What’s in this grab bag that I call my mind?

view-from-the-sofa Once upon a time, I lived in the Catskill Mountains, in a little city (town) called Oneonta.

No matter where I was and no matter what I was doing, all I had to do was look out the window to know just where I was. The terrain around Oneonta and in Oneonta is distinct, and I’ve been looking at the same views for close to 20 years.

Now, I’m not in Oneonta anymore. It should come as no surprise that the place I inhabit doesn’t look like the place I used to inhabit. Upstate New York — at least, the part of it that I lived in — was easily distinguishable by the rolling hills and wide, shallow valleys of the Catskills, which you could see from pretty much anywhere you happen to be. The place I live in now doesn’t seem to be in any way distinguishable from anything else.

Observe the view from my living room couch.

It’s very, very pretty but it doesn’t have any of what I would call distinguishing features. It has trees and plants and sod. You can’t see it in this picture but a small brook gurgles nearby. This place where I live is in the lowlands, so there are no high hills or mountains in view.

When I step outside my front door, I look around past the parking spaces for the cars belonging to the people who also live here. Where there are trees, there is dappled shade. Where there is sun, it is punishingly hot. Not like the dessert heat in which my daughters live, but the kind of steamy, sultry heat that you find in the southeast. There’s a lot of green where I live, and a lot of quiet, too, so that you’d never know you were in a city with almost as large a population as the whole county I left behind in NY.

So, now that I’m settling into my charming little townhouse, a sense of unreality is my constant companion. I have to remind myself several times a day that I am in North Carolina. I have never lived here before and I keep waiting for the place to make its mark on my consciousness. Of course, I have no idea what form that mark would take. Chapel Hill is not a very large city, after all, or only if you compare it to Oneonta. UNC is much bigger than Hartwick, and it has fewer hills (i.e., stairs) than either Hartwick or Ithaca. That’s the biggest difference I have been able to peg, actually. There are no hills here.

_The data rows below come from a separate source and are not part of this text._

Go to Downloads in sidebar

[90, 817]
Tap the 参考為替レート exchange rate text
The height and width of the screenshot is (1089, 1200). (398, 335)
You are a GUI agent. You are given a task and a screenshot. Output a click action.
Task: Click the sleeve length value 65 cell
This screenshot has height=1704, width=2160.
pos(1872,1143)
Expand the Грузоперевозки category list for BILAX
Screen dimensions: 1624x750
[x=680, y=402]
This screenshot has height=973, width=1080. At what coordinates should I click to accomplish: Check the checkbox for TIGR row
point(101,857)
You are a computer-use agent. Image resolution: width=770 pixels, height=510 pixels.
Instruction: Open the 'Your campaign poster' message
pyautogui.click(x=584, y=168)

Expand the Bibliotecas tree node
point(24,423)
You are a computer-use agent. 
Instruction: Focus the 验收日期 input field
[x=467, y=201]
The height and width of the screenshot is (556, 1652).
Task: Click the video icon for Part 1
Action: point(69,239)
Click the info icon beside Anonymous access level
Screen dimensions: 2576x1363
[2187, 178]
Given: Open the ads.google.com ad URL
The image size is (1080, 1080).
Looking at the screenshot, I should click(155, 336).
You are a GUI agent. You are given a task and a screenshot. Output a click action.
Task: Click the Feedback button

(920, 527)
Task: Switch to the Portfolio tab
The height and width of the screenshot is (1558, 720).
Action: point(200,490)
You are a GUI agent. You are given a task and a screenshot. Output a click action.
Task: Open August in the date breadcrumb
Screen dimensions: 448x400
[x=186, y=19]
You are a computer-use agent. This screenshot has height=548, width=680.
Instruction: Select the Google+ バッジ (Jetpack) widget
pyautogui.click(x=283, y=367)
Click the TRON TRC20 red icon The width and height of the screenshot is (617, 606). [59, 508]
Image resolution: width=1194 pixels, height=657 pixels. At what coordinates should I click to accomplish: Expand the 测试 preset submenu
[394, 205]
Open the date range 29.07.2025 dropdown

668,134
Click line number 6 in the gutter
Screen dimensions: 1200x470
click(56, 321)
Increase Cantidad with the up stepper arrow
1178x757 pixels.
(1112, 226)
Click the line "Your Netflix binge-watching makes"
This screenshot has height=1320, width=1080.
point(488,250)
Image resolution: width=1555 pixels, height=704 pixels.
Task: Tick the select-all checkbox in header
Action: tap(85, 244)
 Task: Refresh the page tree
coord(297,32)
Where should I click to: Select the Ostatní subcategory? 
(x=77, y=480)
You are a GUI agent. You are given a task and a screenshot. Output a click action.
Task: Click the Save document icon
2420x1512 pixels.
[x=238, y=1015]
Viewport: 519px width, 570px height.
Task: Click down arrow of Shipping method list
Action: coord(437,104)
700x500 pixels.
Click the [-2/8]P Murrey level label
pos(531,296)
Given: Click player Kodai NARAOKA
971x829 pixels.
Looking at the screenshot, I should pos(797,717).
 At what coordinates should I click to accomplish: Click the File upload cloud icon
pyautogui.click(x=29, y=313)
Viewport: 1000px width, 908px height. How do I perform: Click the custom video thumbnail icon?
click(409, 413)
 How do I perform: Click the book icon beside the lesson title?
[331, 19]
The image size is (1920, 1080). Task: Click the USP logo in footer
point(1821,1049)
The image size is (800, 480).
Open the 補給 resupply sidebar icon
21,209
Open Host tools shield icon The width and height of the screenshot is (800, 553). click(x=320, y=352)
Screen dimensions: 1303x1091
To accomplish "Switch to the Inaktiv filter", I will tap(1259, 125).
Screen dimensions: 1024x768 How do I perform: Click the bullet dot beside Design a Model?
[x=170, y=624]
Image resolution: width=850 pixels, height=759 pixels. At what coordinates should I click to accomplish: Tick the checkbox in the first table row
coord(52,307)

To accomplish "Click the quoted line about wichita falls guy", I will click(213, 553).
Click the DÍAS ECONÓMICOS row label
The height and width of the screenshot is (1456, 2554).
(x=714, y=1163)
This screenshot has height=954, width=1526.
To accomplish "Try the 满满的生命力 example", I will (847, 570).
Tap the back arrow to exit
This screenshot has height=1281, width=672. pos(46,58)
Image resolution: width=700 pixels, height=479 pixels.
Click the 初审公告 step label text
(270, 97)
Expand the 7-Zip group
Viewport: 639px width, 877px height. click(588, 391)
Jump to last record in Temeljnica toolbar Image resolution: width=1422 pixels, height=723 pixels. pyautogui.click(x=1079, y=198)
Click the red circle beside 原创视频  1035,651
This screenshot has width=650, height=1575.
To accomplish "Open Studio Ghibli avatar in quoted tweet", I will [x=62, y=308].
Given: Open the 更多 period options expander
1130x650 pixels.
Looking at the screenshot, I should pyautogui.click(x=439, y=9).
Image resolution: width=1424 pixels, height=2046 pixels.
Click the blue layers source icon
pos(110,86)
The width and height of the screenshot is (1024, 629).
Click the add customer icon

I’m sure there are a few but not like the place where I came from.

Ultimately, I have a feeling that Chapel Hill will take firmer shape in my imagination when I can start to people it with some of its inhabitants. Ricky will meet people when he starts working. David will meet people (and I will meet them too) as we start exploring service providers for him. And I will start to meet and engage with people once I start classes next month. (Is it only next month? Eep!)

So, I’ll hang out here in the Twilight Zone for a few weeks between now and then. It’s not really uncomfortable and it won’t last long.

For now, I’m settled in, even if I’m not really, totally here. And I don’t have a particle of a wish to be back where I was.